A Portrait of the CAS Microinsurance Working Party

 

As actuaries know, the numbers often tell the story. This story starts with 12 risk professionals from seven countries spread over four continents. In the course of one year, the team tackled the emerging field of microinsurance, the creation of insurance for low-income people. They came up with a few answers, a lot more questions, and a potential road map for CAS members to follow in future investigations. Along the way, they learned a lot about what makes a working party tick.
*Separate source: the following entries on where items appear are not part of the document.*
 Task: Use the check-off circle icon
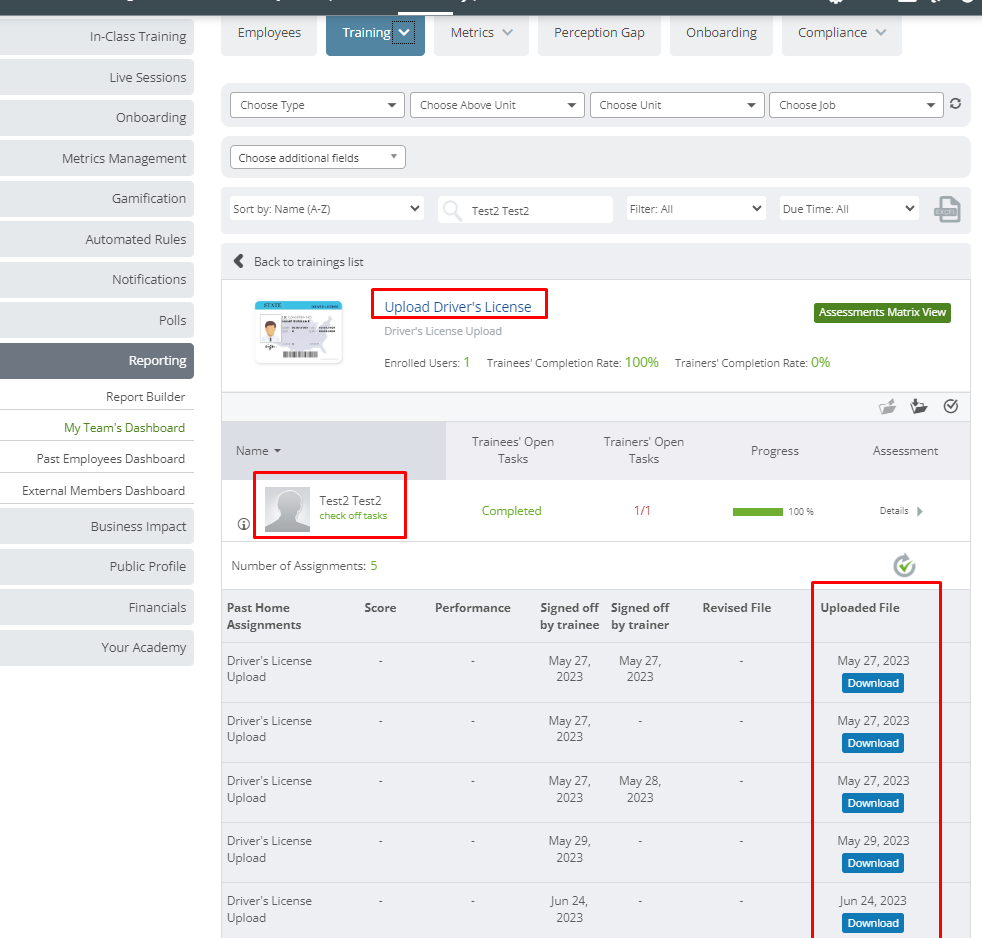point(951,406)
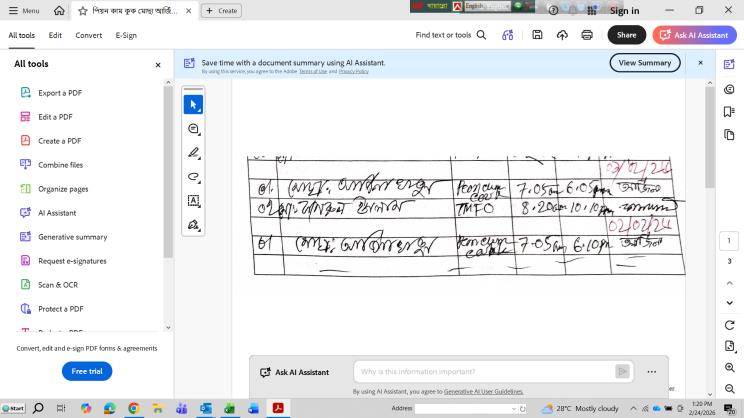Rotate the page with the rotate icon
This screenshot has height=418, width=744.
(x=728, y=324)
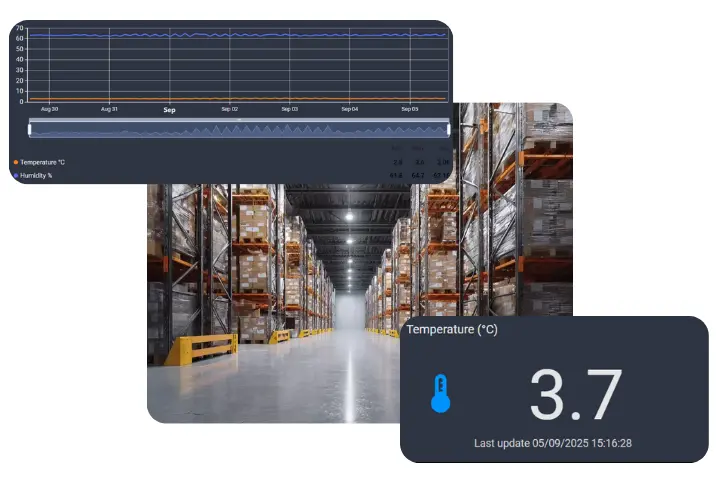Image resolution: width=720 pixels, height=478 pixels.
Task: Click the 70 value on the y-axis
Action: point(19,28)
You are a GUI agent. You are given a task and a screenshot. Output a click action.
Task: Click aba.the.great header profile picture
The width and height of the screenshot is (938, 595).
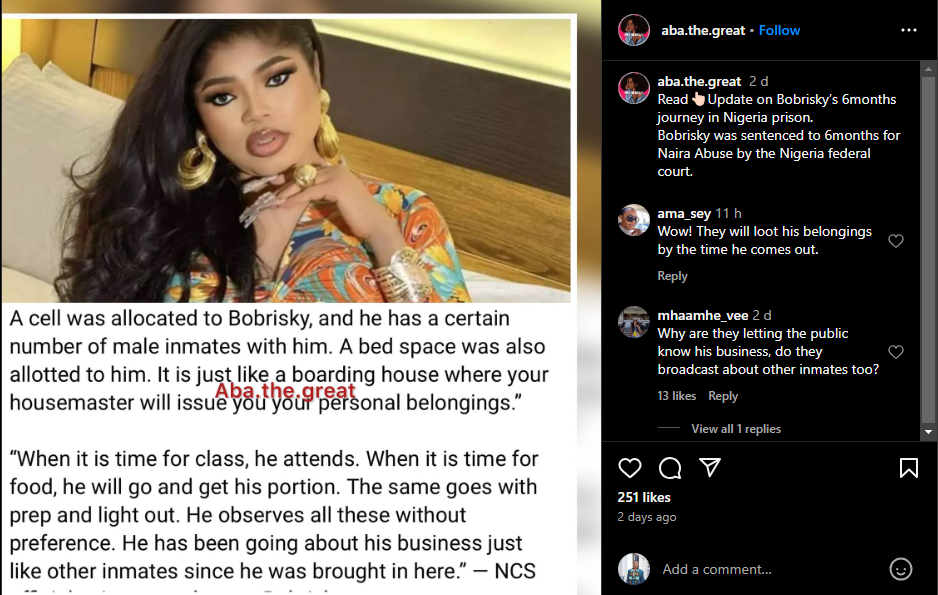coord(634,30)
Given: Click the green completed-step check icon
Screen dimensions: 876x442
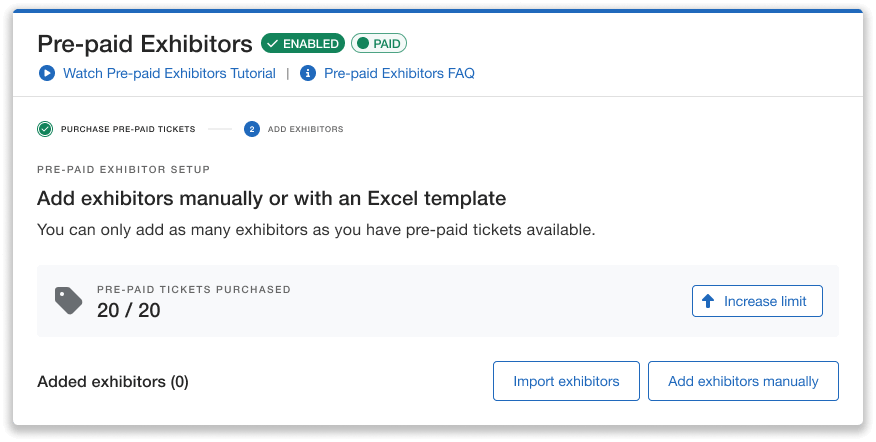Looking at the screenshot, I should [x=45, y=129].
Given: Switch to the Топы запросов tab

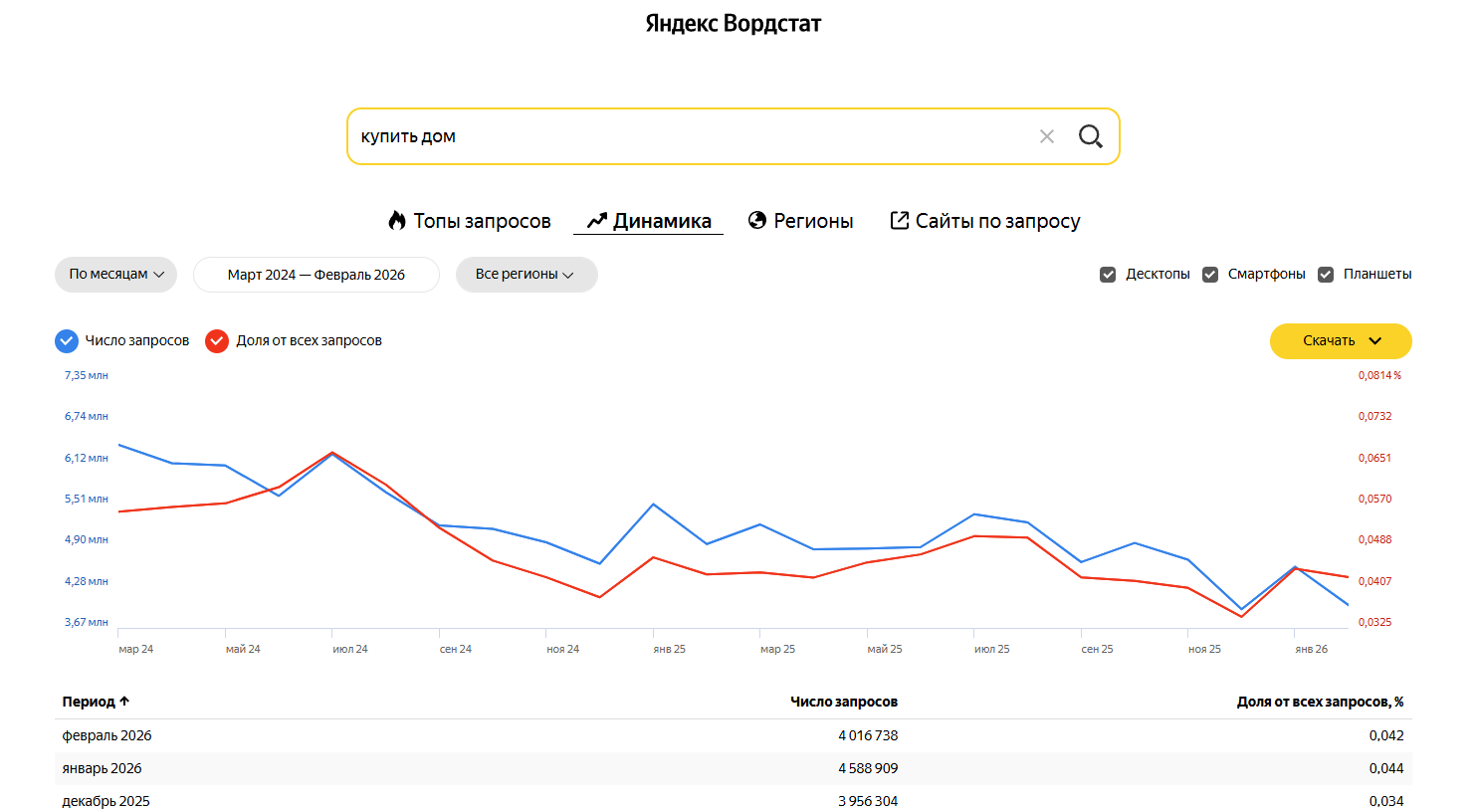Looking at the screenshot, I should (482, 221).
The CAS Microinsurance Working Party officially kicked off in the fall of 2016. But the seed for the group was planted several years earlier, when Jim Weiss, FCAS, CSPA, director of analytic solutions at ISO (Verisk Analytics) attended a CAS webinar where William Collins, ACAS, spoke. “The presenter really had to build insurance programs from scratch,” explains Weiss, “as opposed to just keeping a machine that someone else built running. The fact that you’re having a direct impact on people’s lives through this work is what made me think that microinsurance is a pretty cool thing.”

Weiss started looking for CAS research on the topic, but “I found there wasn’t … a lot of literature, or documented thought processes,” he said. With the idea of starting a working party, Weiss recruited Scott Swanay, FCAS, whom he’d met at a CAS meeting a year earlier. Swanay was then working with Blue Marble Microinsurance, launching a drought insurance program for corn farmers in Zimbabwe.

The team now had two people, and CAS staff put out a call for more volunteers by posting a notice on the CAS website. One actuary who was excited to see the invitation was Barbara Chabbaga, lead consultant at AB Consulting in Nairobi, Kenya. “Microinsurance is all we do,” she says. “The insurance penetration in Kenya is 2.9 percent. I feel the way that insurance can make a difference is when it’s accessible and makes sense. And in the Kenyan context, in the region … it has to be microinsurance. Because that’s what people can afford.”

Chabbaga has seen firsthand how products can be designed to help the people who, she says, need it most. She notes that in Kenya today, nearly anyone can easily take out a small loan using their mobile phone. But those loans create the need for insurance.

“Say you have a family. They’ve never had access to credit. They’ve never had access to insurance. They were just making ends meet with their two cows,” she says. “And then they’re told, ‘you can access a loan through your phone, and we’ll take your cows as security.’ And then imagine the breadwinner falls ill … and suddenly they have to pay back the loan. [They] go from making ends meet … to the one asset [they] have being taken away.”

Chabbaga also points out that in microinsurance, payment and distribution need to be tailored to the customer as well. “You can’t expect somebody who’s earning a daily wage or a weekly wage to pay an annual premium,” she says. “You wouldn’t expect the same person to walk into a massive skyscraper to buy their insurance product. They want it close to them, either on their phones, or though people that they trust, like the agrovets [store] where they buy their farm [supplies].”